Sanger war durchaus eine mutige und entschlossene Frau, denn zu dieser Zeit war es verboten, den Frauen Informationen über Verhütung oder gar Verhütungsmittel zu geben. Weil Sanger aber genau dies immer wieder tat, etwa durch Publikationen, die Eröffnung einer illegalen Klinik oder indem sie aus Holland das verbotene Diaphragma in die USA einschmuggelte, wurde sie mehrfach verhaftet und sah sich immer wieder Anfeindungen ausgesetzt. Auch als sie in den 1940er-Jahren begann, sich vehement für Frauenrechte einzusetzen, fand sie nur wenig Unterstützung. Diese wurde ihr erst gewährt, als sie sich mit stärkeren – und dunkleren – Kräften zusammentat.

Margaret Sanger ist keineswegs unumstritten, denn sie befürwortete Zwangssterilisationen und bewegte sich im Kreis der Unterstützer einer Rassenhygiene und von Eugenikern. Als sie in diesen Dunstkreisen auf die Rockefeller- und Carnegie-Familien traf, war der Weg zur Pille geebnet, denn nun begannen Millionen in die 1942 von ihr gegründete Organisation Planned Parenthood („Geplante Elternschaft“) zu fließen. Vor allem unter der Ägide von John D. Rockefeller III entstand eine enge Zusammenarbeit. Dieser hatte 1952 eine Organisation namens Population Council gegründet, welche das Bevölkerungswachstum über die Geburtenkontrolle steuern und kontrollieren sollte. Unterstützt und finanziert von weiteren „Philanthropen“ arbeiteten das Population Council und Planned Parenthood zusammen an der Entwicklung von neuen Verhütungsmethoden, wobei das Gedankengut des Feminismus, der Geburtenkontrolle, Bevölkerungskontrolle und Eugenik nahtlos miteinander verschmolzen wurden.

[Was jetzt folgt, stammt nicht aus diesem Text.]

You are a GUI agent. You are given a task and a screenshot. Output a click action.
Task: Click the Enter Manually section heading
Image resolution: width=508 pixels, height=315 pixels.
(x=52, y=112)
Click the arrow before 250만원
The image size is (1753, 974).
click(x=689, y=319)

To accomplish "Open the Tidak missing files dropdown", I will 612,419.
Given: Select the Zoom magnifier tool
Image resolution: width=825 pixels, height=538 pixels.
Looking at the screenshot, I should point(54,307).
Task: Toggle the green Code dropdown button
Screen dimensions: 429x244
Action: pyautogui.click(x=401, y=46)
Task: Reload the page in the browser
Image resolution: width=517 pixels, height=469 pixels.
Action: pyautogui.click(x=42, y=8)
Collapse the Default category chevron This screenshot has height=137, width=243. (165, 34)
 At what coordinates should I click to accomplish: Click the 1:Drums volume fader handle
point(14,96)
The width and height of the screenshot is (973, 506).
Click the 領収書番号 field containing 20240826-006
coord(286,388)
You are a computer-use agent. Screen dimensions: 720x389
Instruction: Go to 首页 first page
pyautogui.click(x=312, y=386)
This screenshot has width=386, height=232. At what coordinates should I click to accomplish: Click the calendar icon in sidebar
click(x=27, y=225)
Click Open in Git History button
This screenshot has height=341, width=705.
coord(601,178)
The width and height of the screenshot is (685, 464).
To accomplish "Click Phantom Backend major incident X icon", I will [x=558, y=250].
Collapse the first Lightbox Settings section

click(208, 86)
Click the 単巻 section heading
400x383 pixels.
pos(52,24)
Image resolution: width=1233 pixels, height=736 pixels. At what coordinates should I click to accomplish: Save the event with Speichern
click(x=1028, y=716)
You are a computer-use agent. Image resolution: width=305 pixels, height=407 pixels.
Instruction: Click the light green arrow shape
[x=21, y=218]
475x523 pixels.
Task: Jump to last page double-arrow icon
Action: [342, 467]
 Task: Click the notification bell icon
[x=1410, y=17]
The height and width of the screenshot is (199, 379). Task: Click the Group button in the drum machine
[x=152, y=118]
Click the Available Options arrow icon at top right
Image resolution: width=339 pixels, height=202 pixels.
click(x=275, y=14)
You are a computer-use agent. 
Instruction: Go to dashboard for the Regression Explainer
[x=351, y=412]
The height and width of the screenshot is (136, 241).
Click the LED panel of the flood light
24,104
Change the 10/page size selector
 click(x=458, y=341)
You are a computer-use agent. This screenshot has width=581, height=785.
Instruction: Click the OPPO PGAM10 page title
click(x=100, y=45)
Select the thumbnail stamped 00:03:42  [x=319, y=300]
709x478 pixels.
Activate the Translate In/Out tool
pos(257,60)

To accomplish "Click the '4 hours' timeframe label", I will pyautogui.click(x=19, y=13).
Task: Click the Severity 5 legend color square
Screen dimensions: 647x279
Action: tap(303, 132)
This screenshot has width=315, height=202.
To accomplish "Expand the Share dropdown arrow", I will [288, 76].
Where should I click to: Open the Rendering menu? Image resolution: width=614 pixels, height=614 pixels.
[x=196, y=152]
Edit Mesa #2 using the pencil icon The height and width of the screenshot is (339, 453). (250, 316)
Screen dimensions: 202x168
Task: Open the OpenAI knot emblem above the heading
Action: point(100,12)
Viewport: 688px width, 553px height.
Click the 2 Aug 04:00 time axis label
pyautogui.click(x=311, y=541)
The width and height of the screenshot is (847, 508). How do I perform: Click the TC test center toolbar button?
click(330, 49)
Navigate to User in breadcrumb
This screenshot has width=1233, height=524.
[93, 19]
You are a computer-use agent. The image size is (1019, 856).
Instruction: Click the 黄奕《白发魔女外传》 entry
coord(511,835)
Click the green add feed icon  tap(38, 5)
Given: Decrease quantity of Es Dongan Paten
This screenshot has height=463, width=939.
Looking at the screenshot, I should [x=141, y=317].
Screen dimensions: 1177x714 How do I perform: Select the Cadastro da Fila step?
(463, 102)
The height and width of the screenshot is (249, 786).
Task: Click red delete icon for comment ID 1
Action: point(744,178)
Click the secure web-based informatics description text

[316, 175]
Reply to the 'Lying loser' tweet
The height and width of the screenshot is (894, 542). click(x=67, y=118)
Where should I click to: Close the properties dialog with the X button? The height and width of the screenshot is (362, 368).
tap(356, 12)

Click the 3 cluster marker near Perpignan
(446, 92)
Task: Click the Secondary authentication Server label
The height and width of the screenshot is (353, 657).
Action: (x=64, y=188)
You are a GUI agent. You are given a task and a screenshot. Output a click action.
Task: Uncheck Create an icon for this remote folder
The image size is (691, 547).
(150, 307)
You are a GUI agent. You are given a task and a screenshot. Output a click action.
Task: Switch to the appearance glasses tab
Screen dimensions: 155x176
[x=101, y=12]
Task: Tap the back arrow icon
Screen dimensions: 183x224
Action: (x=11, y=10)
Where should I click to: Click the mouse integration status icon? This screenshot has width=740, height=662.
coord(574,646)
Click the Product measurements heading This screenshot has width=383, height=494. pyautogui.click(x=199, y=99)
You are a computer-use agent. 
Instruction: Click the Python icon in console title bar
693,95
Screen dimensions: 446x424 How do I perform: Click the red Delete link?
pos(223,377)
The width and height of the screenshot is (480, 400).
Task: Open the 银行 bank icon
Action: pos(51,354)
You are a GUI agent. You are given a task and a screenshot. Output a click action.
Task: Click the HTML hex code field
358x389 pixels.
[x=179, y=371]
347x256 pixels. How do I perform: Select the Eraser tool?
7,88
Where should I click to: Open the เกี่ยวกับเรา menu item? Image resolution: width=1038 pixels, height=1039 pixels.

Unterstützt von der wohlhabenden amerikanischen Frauenrechtlerin Katharine Dexter McCormick trat Margaret Sanger 1953 an einen gesellschaftlich in Ungnade gefallenen Forscher heran, dem die Öffentlichkeit den Beinamen „Dr. Frankenstein“ verpasst hatte. 1934 hatte der erst 31-jährige Dr. Gregory Goodwin Pincus, Sohn von russisch-jüdischen Einwanderern, Bekanntheit erlangt, als ihm eine In-vitro-Befruchtung bei Kaninchen gelungen war. Dummerweise war kurz zuvor das Buch Brave New World von Aldous Huxley erschienen, und die Öffentlichkeit glaubte in Pincus’ Forschung eben jene apokalyptische Welt, die im Buch beschrieben wurde, heraufziehen zu sehen. Statt mit Geld und Ruhm überhäuft wurde Pincus geschmäht und konnte sich und seine Familie mehr schlecht als recht über Wasser halten. Das änderte sich allerdings, als Sanger und McCormick in sein Leben traten. Der Vorteil von Pincus war, dass Syntex und Searle ja bereits künstliche Progesterone herstellen konnten. Es ging nun also einfach darum, daraus ein orales Verhütungsmittel zu kreieren. Mit dem Geld von McCormick konnte Pincus innerhalb weniger Monate anhand von Tierexperimenten beweisen, dass Progesteron tatsächlich als Verhütungsmittel taugte. Nebenbei gesagt forschte man bereits damals auch an bioidentischen Hormonen, die in verschiedenen Pflanzen vorkommen. Weil diese nicht patentierbar waren und deshalb auch keinen Profit versprachen, wurde dieser Ansatz aber bald fallen gelassen.